**Data records:**

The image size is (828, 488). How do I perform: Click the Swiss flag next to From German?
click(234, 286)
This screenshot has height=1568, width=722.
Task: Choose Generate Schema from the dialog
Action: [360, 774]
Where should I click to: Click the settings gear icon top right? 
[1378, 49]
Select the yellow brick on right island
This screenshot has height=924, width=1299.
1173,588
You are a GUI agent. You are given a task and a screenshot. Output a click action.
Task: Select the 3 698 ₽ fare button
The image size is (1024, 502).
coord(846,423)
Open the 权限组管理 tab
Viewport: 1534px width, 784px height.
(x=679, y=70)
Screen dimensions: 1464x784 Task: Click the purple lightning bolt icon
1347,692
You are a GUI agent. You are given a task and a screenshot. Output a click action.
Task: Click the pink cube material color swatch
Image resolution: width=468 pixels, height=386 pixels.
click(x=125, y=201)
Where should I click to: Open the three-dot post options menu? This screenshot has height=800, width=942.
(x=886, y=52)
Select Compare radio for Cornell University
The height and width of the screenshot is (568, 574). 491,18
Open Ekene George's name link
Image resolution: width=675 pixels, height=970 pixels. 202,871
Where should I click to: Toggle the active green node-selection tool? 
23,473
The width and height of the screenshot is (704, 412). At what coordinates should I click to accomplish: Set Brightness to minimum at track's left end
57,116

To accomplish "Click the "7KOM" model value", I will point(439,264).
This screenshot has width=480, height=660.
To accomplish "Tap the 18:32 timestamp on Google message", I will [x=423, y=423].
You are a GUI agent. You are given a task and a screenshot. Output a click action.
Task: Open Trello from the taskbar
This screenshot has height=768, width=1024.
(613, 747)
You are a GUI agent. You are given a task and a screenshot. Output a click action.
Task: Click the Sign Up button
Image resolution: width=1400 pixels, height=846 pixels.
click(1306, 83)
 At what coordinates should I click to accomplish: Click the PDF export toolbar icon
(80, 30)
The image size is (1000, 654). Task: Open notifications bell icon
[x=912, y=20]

**Task item:**
Your answer should be the lines of the records that hold the string "button".

**Task solution:**
Task: Select the 3 698 ₽ fare button
Task: Click the Sign Up button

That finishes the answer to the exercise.